Jumping into the rabitt hole of joints, made me find much more which could be useful, some familiar, but often I also forgot about them.
Regular ball-joints out of steel are used in every automobile, and in many other places, so these might even be available for cheap. Maybe such ones will be useful around the shoulders or the neck, for example. https://en.wikipedia.org/wiki/Ball_joint
- site includes a description of spherical rolling joint from picture one, which looks cool but might not be very useful.
>rod end bearing, aka heim joint (N. America) or rose joint (U.K. and elsewhere): https://en.wikipedia.org/wiki/Rod_end_bearing
>The heim joint's advantage is that the ball insert permits the rod or bolt passing through it to be misaligned to a limited degree (an angle other than 90 degrees)
>If spacing is critical, female heim joints are able to be threaded on, instead of welding inserts to the shaft.
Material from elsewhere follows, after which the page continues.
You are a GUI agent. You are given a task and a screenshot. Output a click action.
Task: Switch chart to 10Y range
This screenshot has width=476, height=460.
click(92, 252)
When dealing with aluminium shafts, the easiest way to use heim joints is to use the female heim joint.
>Light weight is a key factors when building competitive robots, so using aluminum rods and female heim joints can be key.
>shifter of motorcycles. The shifting mechanism allows forces to be applied linear, but still be able to work at angles when in different gears.
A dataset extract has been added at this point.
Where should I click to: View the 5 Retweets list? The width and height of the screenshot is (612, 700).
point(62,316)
universal joint (universal coupling, U-joint, Cardan joint, Spicer or Hardy Spicer joint, or Hooke's joint): https://en.wikipedia.org/wiki/Universal_joint
>commonly used in shafts that transmit rotary motion.
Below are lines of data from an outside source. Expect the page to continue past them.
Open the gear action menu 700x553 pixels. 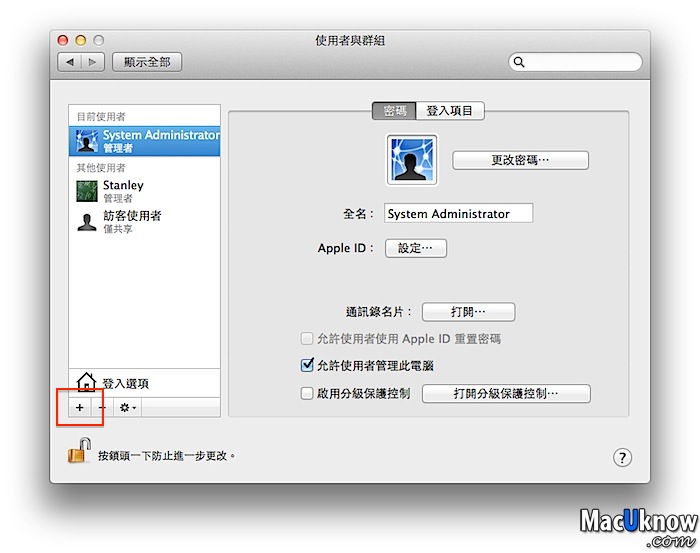[128, 408]
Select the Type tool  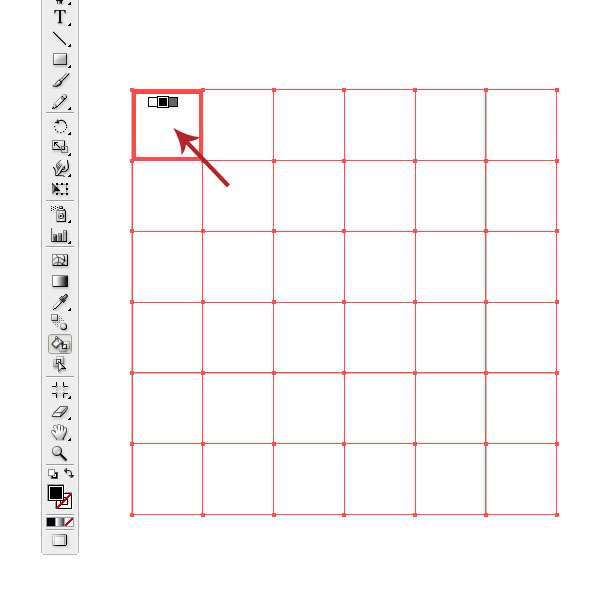60,17
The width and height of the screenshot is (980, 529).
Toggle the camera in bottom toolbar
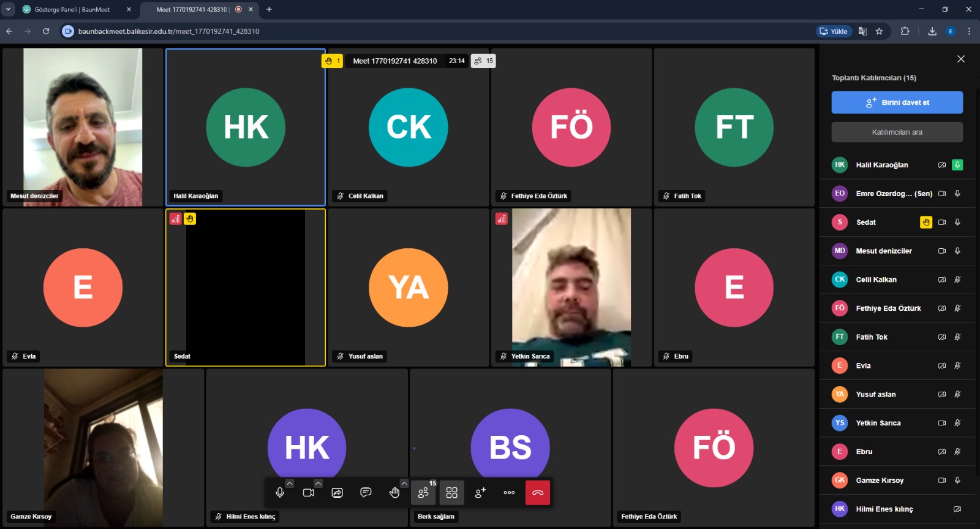coord(309,492)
Then we get to the more human stuff, which was already mentioned here before (pic 5):
> 1: Ball and socket joint; 2: Condyloid joint (Ellipsoid); 3: Saddle joint; 4 Hinge joint; 5: Pivot joint; or in German: 1 Kugelgelenk, 2 Eigelenk, 3 Sattelgelenk, 4 Scharniergelenk, 5 Zapfengelenk
> The ball and socket joint (or spheroid joint) is a type of synovial joint in which the ball-shaped surface of one rounded bone fits into the cup-like depression of another bone. The distal bone is capable of motion around an indefinite number of axes, which have one common center. This enables the joint to move in many directions.
>An enarthrosis is a special kind of spheroidal joint in which the socket covers the sphere beyond its equator.